To open the new session of Congress last week, Missouri Representative Emanuel Cleaver began with a prayer. At the end, the former Methodist pastor stated “Amen, and Awomen.” The uproar was immediate, and justified. While Cleaver tried to explain to the Kansas City Star that he intended the word to be “a lighthearted pun…” it came at the same time United States House of Representative, on a 217-206 party line vote, approve a code of conduct that mandates “gender inclusive” terms.
According to the very words of the code, no more will words like “father,” “mother,” “son,” or “daughter” be permitted to be used by the House. No longer can a Bill in Congress say “he or she serves” or “he or she holds.” Instead, it must state “such Member, Delegate or Resident” serves or holds. According to the Democrats in the House of Representatives, gender now is fluid, and outdated concepts such as male or female must be stricken from the public record.
Which brings us to “Amen.” Of course, it has nothing to do with the English word “men”, deriving instead from the Hebrew letters Aleph, Mem and Nun, which also includes words like “Ma’amin” – “believes.” But no more. Because its English translation includes the letters “m” “e” “n,” Amen must be changed and brought forward into the new “woke” times. Now perhaps the most used word in any Hebrew or Christian prayer service, which invokes a confirmation of faith, must be included within the modern culture wars.
Is nothing sacred? Must every aspect of language now be under the control and dictation of a self-appointed Ministry of Linguistic Social and Gender Justice? Do those who would claim the right to decide on these issues even accept the possibility that a person could be in favor of LGBTQ rights without agreeing to rework all concepts of language?

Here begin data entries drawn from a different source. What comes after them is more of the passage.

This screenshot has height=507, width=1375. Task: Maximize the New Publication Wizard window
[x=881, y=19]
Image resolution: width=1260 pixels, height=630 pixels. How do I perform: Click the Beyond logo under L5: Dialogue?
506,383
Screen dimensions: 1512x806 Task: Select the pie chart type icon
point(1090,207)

On a train to his death in Treblinka in 1942, Azriel David Fastag wrote the melody for the twelfth “Ani Maamin”. “I believe with perfect faith in the coming of the Messiah…” Remarkably, two boys escaped the locked train and one survived the Holocaust, delivering it to New York. https://blogs.timesofisrael.com/how-ani-maamin-survived-the-shoah/ Since then, it has become the musical symbol of the Holocaust. The haunting melody constitutes a sanctification of the most immoral event of modern times. Would even that be enough for the Ministry of Linguistic Social and Gender Justice to allow it to continue to be sung?

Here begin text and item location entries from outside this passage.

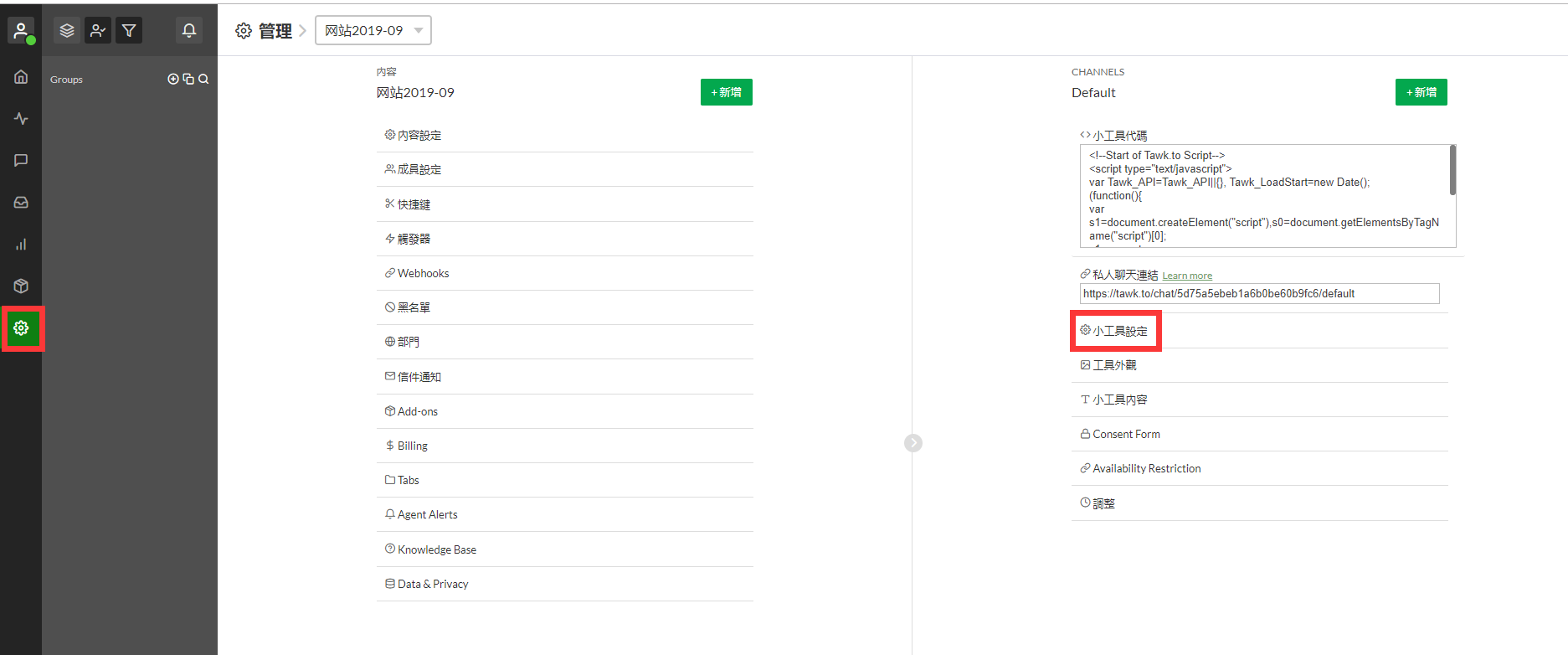This screenshot has width=1568, height=655.
Task: Open the Webhooks settings item
Action: coord(423,273)
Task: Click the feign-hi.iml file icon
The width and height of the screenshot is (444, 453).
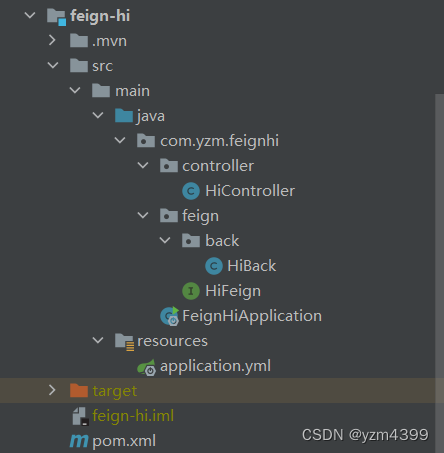Action: [x=80, y=416]
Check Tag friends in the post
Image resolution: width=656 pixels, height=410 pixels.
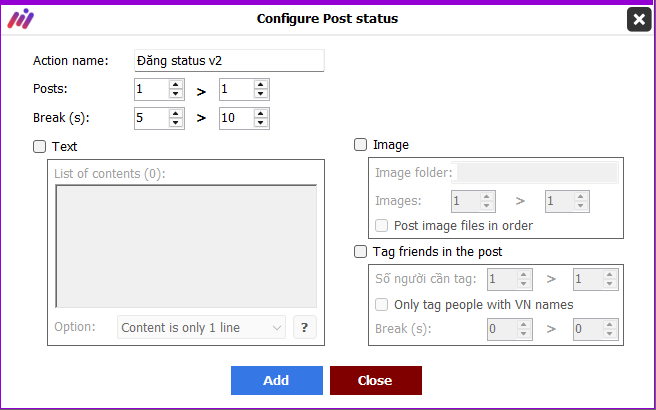(x=360, y=252)
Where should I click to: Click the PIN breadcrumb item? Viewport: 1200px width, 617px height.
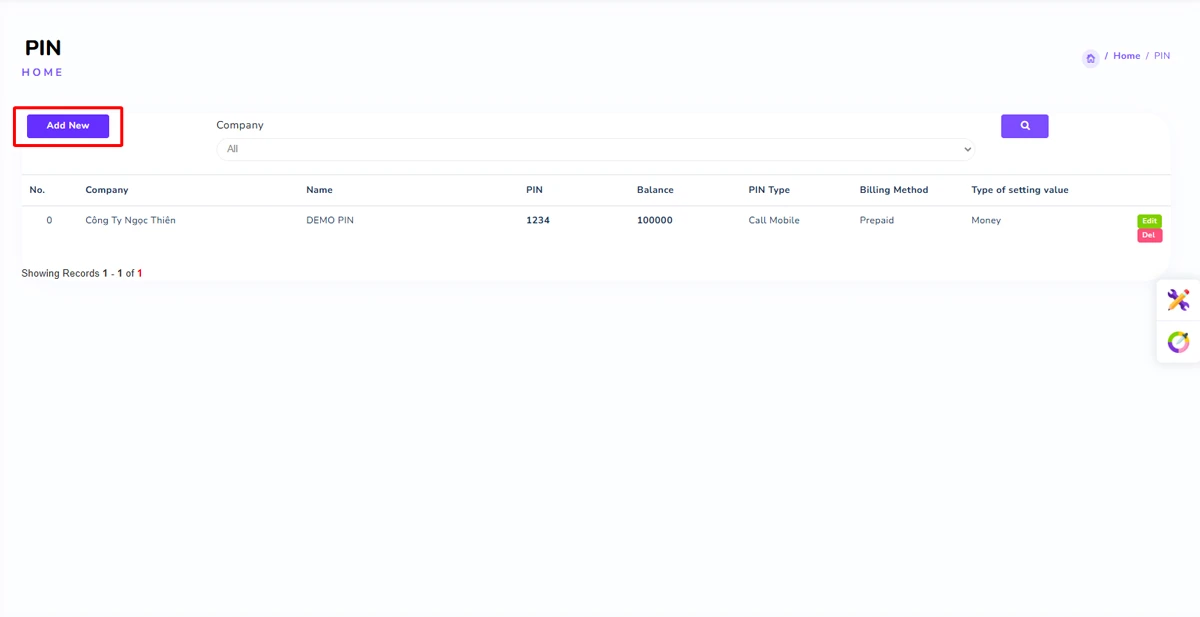[1161, 56]
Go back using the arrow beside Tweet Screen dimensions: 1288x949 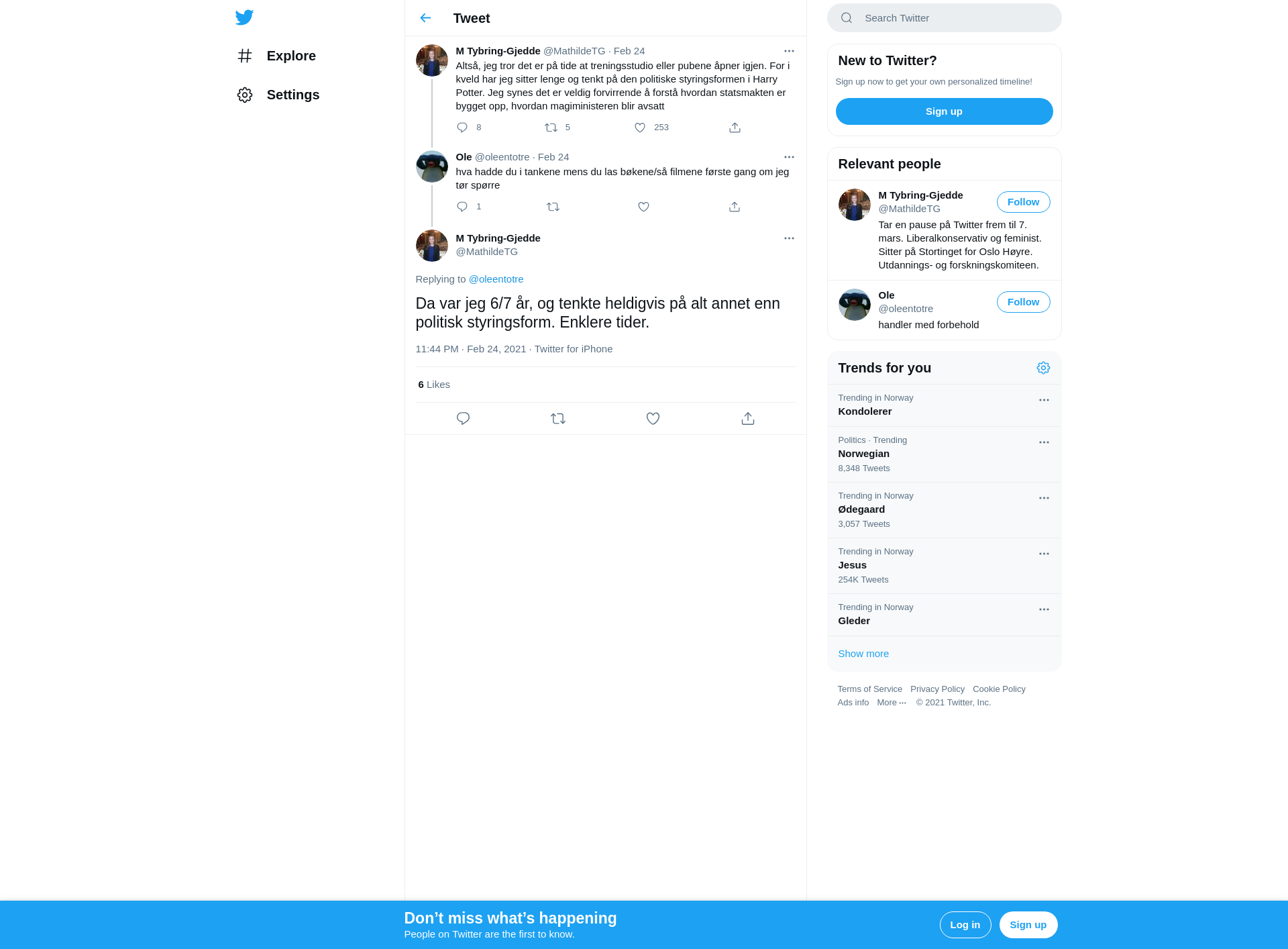[x=425, y=18]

Like it or not, the Bible (both Old Testament and New Testament) is not gender neutral, and certainly not “woke”. Will our social justice warriors insist on a new translation – one that omits any reference to concepts of gender? Will they even allow the Bible to be read, or perhaps more prophetically be discussed on the internet? Will social media platforms allow any discussion of religion or religious themes that does not disavow any concept of gender? How far will this go?
Let’s take Representative Cleaver at his word and agree that his comment was a lighthearted joke. Let’s also be very clear that what is happening with language is not a joke. In our “free” societies, we all have the right to insist that our freedom to speak (with certain extremely narrow limitations) and to believe remains sacred, even if it does not conform to the current thoughts of those who would constitute the Ministry of Linguistic Social and Gender Justice.